# Available data:
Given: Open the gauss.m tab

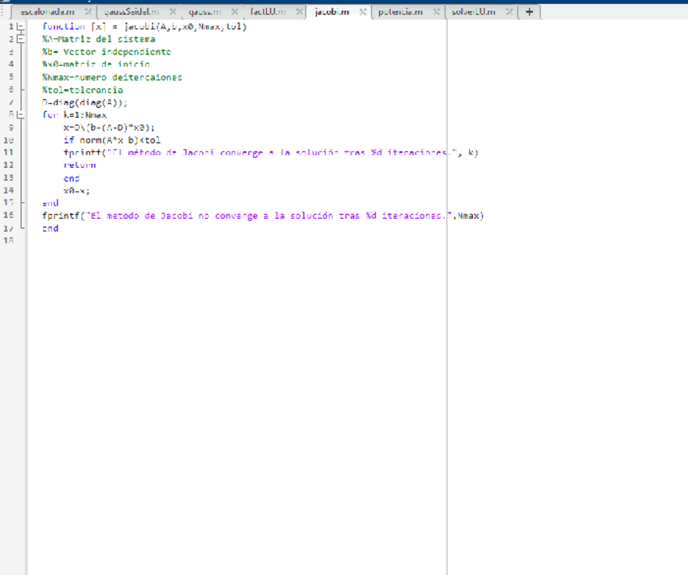Looking at the screenshot, I should coord(204,12).
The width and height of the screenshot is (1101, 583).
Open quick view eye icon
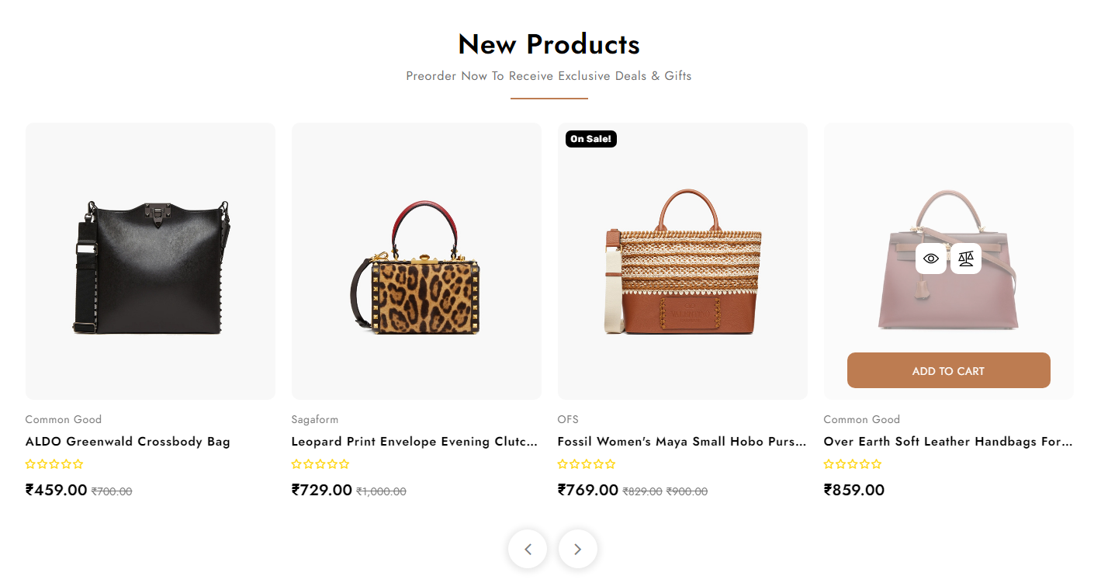(x=931, y=259)
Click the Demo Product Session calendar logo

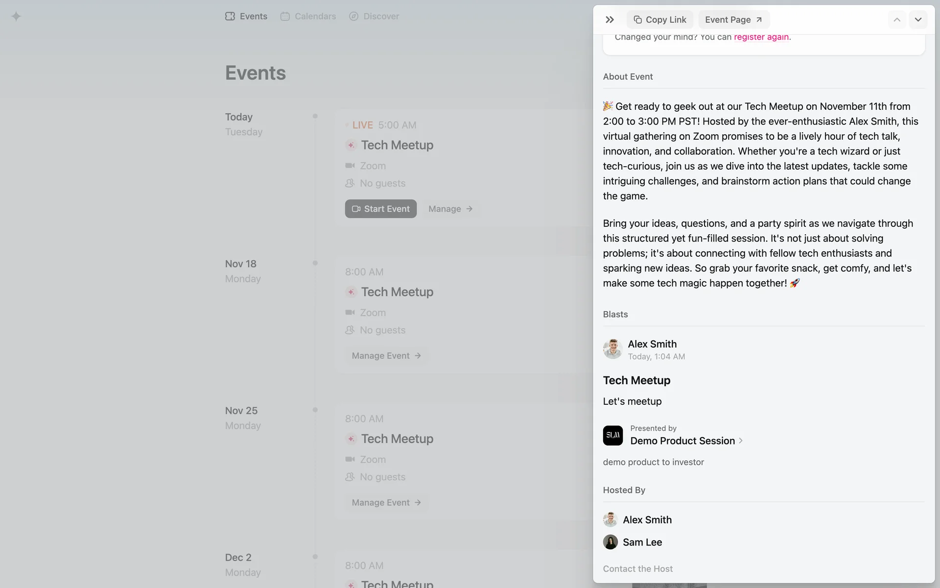point(612,435)
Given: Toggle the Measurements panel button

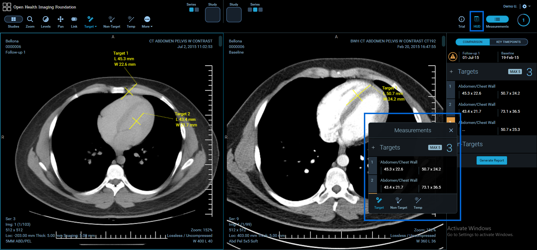Looking at the screenshot, I should point(497,22).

# How to complete this task:
Give back exactly the lines from the line with "Open quick view eye icon" through the end of the records, both included; keep all pictures out.

# Task result:
Open quick view eye icon
(x=931, y=259)
Click the Demo Product Session calendar logo

point(612,435)
Given: Toggle the Measurements panel button

Looking at the screenshot, I should point(497,22).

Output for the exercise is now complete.